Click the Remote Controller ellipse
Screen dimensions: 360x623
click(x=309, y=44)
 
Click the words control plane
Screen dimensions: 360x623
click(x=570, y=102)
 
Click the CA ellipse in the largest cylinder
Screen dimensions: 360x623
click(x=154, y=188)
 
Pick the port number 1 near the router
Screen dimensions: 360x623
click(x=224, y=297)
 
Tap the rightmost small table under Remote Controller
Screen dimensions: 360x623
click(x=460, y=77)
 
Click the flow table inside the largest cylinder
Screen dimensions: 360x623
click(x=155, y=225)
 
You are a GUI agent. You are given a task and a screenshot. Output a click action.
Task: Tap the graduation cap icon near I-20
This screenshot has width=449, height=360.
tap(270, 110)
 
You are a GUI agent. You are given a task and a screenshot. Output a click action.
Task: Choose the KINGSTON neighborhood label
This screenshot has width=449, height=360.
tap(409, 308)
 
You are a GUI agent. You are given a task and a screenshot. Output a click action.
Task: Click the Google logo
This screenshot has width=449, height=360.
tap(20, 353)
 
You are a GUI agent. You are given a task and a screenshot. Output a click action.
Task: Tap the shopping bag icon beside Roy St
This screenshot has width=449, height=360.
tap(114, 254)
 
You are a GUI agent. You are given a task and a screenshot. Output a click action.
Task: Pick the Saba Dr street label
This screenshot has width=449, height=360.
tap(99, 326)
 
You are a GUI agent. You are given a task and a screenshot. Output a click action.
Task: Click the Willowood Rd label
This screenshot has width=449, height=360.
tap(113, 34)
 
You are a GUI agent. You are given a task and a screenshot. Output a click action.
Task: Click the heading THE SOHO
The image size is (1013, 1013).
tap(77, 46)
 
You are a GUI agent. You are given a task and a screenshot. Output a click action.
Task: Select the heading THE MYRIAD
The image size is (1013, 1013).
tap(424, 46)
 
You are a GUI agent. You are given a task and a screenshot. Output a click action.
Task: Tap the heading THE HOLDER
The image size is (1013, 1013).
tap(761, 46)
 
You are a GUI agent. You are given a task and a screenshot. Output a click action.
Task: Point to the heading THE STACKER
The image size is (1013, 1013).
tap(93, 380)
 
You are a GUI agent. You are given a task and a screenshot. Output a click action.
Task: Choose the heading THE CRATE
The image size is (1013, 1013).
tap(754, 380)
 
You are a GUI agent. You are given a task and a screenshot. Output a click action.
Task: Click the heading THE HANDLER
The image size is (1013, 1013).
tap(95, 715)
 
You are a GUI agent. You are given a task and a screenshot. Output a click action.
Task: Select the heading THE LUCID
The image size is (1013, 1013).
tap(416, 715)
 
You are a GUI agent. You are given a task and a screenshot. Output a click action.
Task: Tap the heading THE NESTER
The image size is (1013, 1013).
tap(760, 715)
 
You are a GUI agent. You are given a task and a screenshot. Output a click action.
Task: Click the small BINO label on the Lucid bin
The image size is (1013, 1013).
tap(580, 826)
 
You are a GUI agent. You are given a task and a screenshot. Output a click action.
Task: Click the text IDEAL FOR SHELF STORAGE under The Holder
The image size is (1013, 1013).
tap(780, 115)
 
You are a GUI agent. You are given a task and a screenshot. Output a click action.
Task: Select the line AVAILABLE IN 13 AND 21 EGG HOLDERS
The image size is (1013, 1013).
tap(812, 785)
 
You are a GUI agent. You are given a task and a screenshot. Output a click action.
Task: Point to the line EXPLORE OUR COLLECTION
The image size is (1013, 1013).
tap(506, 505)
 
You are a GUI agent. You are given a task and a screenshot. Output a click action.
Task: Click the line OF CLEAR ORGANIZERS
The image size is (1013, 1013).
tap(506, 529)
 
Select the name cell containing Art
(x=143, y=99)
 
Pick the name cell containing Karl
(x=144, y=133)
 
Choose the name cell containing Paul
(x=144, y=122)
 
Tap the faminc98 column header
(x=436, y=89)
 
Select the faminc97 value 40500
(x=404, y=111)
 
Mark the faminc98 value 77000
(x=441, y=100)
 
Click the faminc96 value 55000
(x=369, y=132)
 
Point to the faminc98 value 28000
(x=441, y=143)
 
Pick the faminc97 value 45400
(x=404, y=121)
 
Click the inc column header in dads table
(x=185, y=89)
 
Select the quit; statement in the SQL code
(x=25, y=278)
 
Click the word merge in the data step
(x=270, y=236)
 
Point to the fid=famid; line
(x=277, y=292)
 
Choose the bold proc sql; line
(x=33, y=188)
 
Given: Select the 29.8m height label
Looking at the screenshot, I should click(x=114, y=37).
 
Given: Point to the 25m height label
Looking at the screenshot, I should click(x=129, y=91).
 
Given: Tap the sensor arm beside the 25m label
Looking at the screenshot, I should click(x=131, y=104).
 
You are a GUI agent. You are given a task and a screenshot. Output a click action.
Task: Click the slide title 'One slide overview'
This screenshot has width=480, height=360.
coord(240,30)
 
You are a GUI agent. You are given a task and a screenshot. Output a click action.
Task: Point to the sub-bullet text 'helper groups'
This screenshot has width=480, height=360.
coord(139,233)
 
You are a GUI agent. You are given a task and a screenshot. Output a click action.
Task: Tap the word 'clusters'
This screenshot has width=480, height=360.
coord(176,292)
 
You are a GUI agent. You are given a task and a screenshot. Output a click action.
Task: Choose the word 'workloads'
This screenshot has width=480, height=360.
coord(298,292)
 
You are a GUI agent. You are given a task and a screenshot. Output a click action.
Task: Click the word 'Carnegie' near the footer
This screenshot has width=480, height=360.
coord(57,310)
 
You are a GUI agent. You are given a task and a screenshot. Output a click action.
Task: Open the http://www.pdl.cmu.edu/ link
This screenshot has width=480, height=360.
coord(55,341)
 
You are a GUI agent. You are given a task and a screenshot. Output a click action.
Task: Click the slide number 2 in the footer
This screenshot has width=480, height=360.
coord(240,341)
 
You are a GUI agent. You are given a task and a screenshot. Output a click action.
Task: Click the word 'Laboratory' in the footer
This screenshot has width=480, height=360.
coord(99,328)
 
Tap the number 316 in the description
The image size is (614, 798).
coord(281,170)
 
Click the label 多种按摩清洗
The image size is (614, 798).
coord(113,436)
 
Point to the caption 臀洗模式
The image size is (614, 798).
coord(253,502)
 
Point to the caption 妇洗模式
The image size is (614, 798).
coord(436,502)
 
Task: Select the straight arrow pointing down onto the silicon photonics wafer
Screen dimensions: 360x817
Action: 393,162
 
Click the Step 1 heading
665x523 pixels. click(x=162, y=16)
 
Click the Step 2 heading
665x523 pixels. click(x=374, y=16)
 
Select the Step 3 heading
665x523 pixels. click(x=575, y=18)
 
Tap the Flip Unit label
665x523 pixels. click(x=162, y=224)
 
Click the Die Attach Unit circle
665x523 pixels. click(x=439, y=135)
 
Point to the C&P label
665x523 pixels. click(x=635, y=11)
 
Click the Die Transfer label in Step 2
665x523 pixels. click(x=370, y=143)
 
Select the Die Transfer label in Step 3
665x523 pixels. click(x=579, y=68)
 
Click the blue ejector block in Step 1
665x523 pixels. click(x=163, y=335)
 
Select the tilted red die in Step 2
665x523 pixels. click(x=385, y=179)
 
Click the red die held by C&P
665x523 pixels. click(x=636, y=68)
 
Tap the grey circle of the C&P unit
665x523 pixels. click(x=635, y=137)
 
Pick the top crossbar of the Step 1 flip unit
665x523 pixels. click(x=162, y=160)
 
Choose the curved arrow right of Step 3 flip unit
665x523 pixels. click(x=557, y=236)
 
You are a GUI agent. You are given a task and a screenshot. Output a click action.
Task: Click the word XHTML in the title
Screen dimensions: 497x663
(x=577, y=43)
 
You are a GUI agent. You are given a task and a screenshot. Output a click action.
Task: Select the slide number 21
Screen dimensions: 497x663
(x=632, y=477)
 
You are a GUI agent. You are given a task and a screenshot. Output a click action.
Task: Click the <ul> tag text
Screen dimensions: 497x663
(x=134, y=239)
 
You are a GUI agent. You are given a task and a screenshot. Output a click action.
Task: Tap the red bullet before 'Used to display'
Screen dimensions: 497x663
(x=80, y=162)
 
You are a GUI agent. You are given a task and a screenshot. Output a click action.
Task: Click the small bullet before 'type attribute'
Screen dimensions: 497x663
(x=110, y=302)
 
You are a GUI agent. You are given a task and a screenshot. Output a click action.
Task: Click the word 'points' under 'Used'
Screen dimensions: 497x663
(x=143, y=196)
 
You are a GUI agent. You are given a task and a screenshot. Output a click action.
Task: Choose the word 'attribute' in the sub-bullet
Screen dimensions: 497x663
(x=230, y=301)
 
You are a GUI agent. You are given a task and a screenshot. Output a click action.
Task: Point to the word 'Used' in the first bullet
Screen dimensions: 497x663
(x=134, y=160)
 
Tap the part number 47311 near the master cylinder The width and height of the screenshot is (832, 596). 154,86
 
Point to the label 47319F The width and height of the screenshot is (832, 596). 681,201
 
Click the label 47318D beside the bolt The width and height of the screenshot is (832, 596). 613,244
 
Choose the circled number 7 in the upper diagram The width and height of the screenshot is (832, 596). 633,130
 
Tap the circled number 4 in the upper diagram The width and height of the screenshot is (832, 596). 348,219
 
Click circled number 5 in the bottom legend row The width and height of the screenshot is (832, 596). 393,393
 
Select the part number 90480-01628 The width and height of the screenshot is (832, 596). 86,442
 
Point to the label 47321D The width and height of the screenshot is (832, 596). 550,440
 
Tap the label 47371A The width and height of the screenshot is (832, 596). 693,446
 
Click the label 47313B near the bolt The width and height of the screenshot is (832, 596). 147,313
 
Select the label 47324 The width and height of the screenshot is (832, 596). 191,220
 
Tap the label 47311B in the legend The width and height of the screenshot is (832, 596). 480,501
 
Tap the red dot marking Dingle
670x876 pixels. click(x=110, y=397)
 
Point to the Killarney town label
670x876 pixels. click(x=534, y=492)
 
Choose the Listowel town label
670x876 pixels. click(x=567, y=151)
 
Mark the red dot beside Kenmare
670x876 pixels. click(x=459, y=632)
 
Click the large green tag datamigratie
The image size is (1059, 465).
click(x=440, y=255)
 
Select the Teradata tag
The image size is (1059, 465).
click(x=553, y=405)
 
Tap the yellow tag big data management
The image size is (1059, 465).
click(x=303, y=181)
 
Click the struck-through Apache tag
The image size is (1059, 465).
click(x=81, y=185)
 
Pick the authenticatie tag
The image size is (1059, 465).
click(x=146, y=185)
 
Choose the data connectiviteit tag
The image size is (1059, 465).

---+---

_AIM_: Reproduce, without any change, the items from the start of the records through the line containing "click(x=155, y=225)", including that line.

_OUTPUT FOR THIS EXERCISE_:
Click the Remote Controller ellipse
Screen dimensions: 360x623
click(x=309, y=44)
 
Click the words control plane
Screen dimensions: 360x623
click(x=570, y=102)
 
Click the CA ellipse in the largest cylinder
Screen dimensions: 360x623
click(x=154, y=188)
 
Pick the port number 1 near the router
Screen dimensions: 360x623
click(x=224, y=297)
 
Tap the rightmost small table under Remote Controller
Screen dimensions: 360x623
click(x=460, y=77)
 
Click the flow table inside the largest cylinder
Screen dimensions: 360x623
click(x=155, y=225)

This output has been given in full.